*Saved entries*:
··········

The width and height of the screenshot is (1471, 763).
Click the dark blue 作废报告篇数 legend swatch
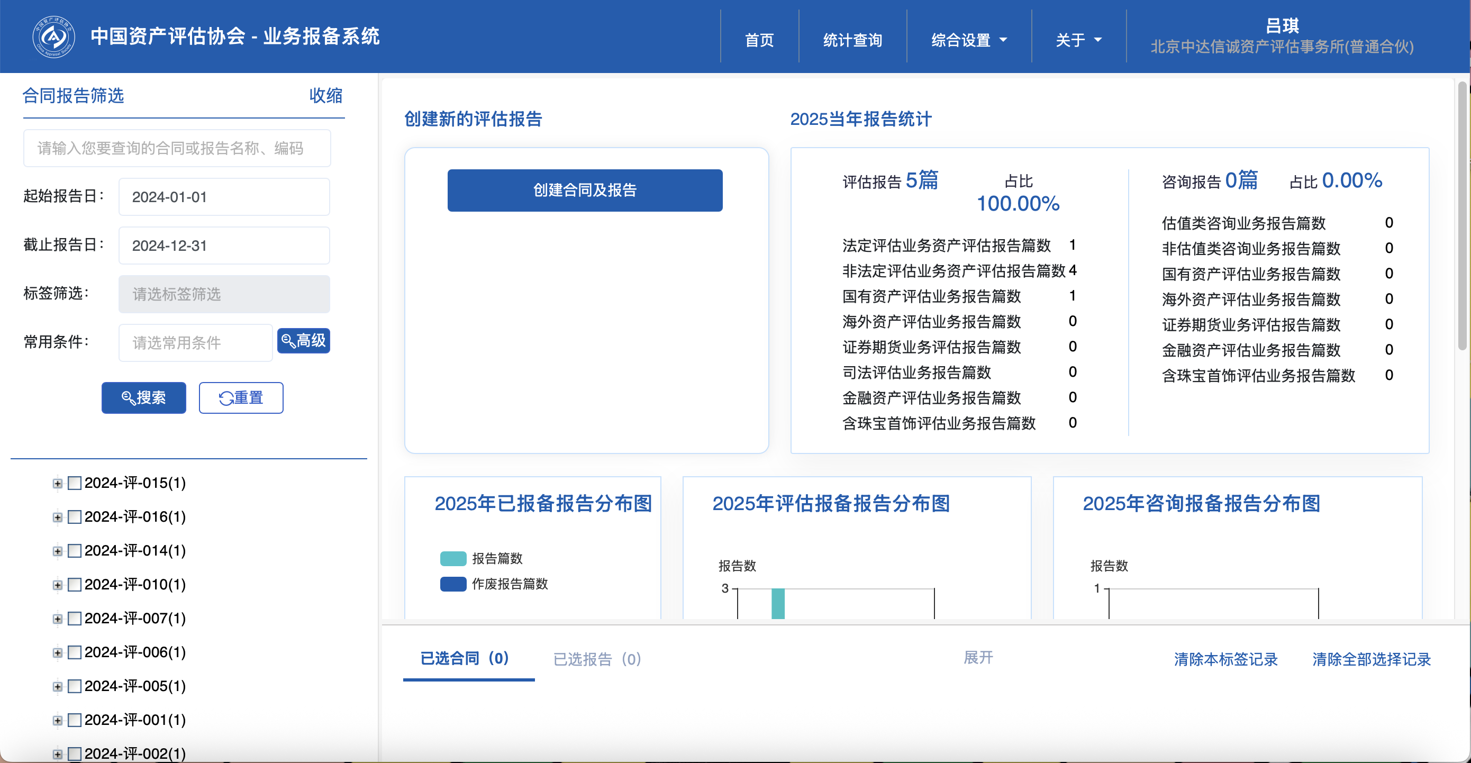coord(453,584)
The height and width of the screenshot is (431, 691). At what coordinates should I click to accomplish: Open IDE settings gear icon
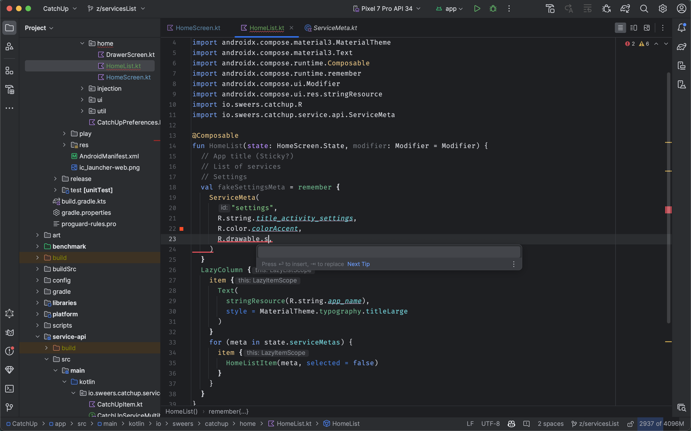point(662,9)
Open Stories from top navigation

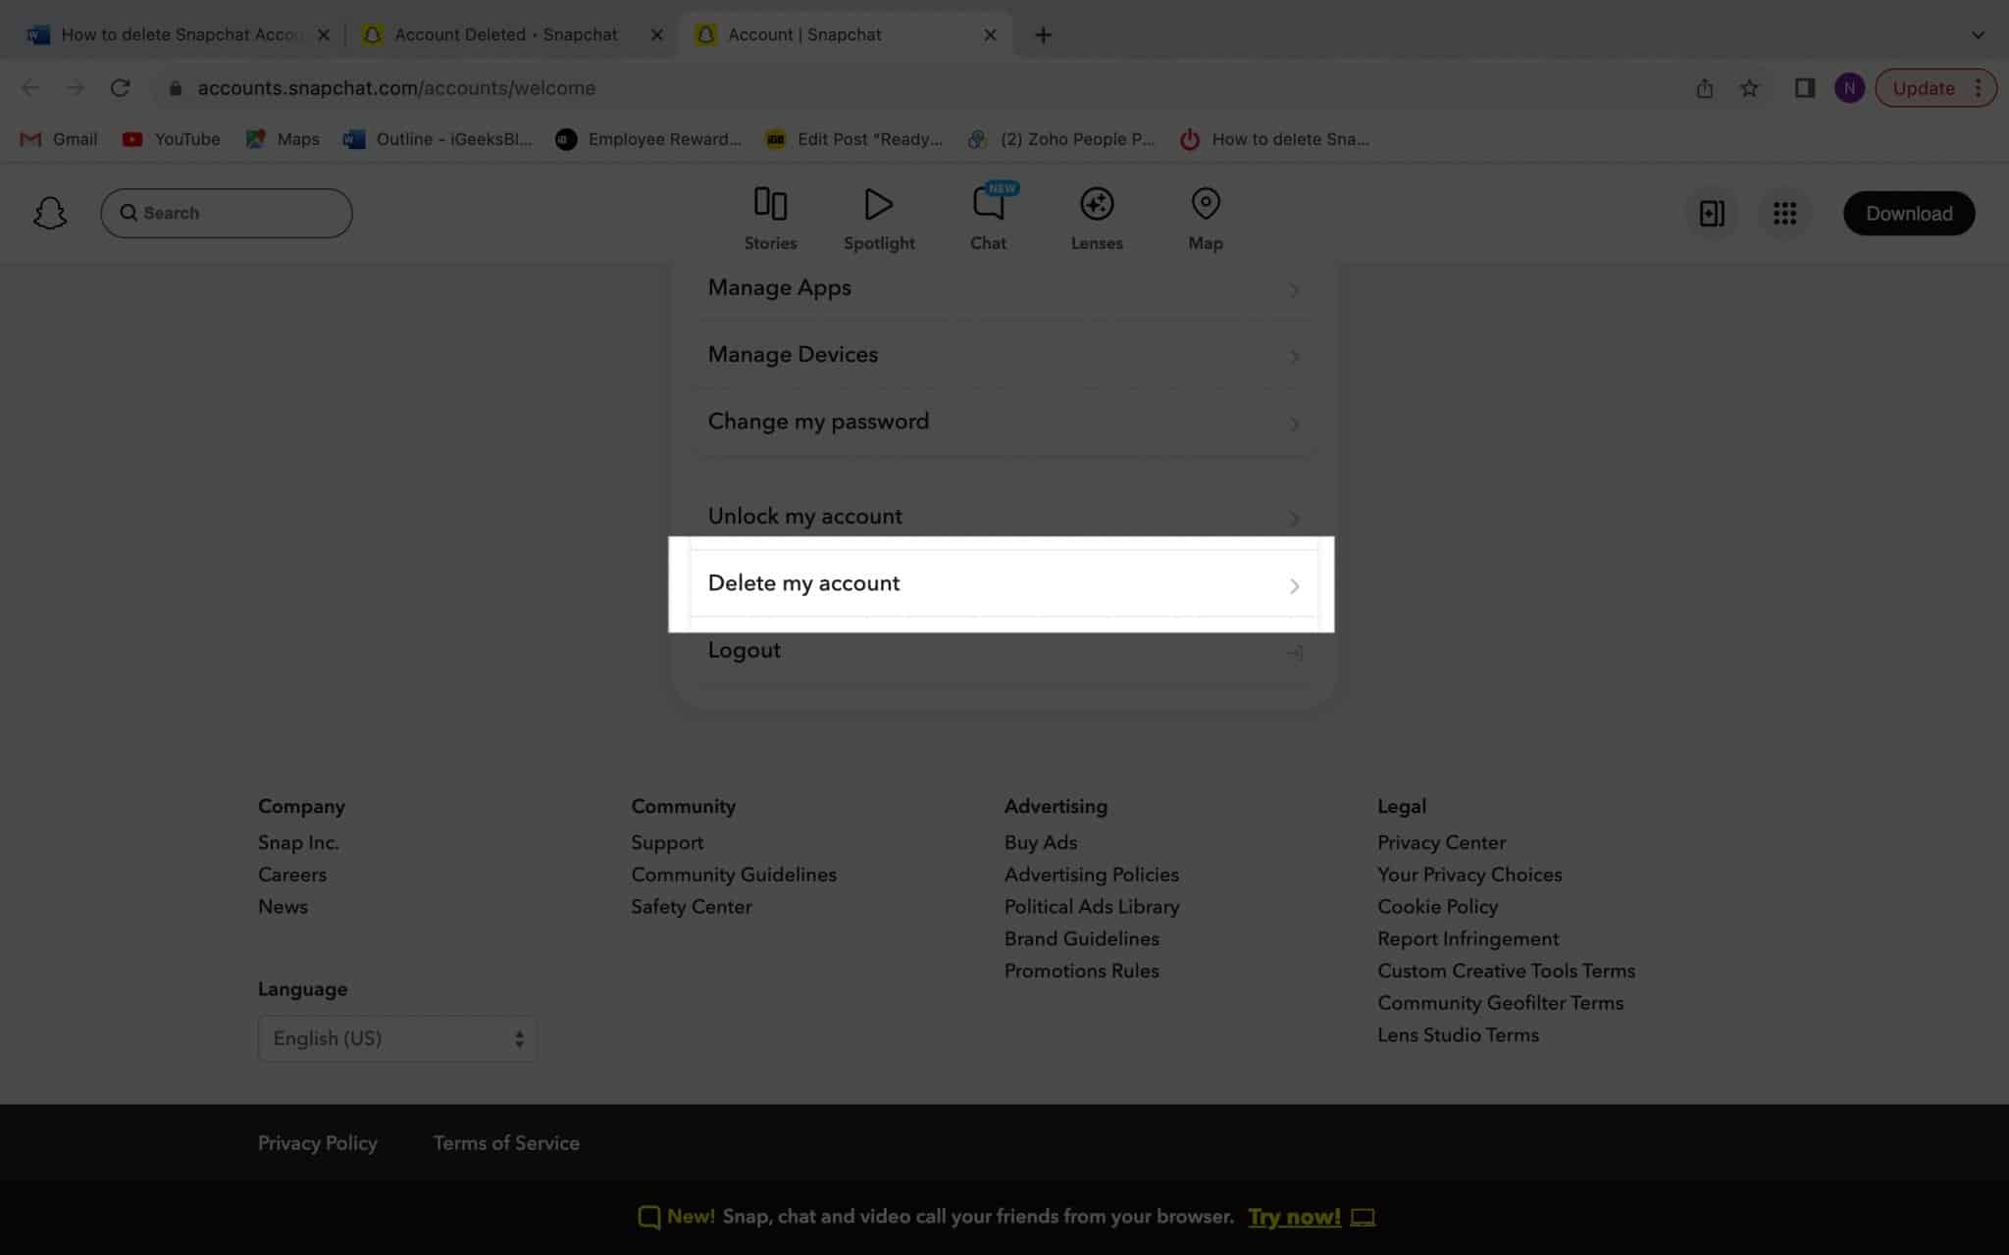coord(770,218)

··········

*What needs to be done*:
Nothing but the pictures should be left out when the records are retyped exactly.

*Answer to this exercise*:
The width and height of the screenshot is (1471, 763).
Click the dark blue 作废报告篇数 legend swatch
coord(453,584)
The height and width of the screenshot is (431, 691). At what coordinates should I click to accomplish: Open IDE settings gear icon
point(662,9)
Open Stories from top navigation

coord(770,218)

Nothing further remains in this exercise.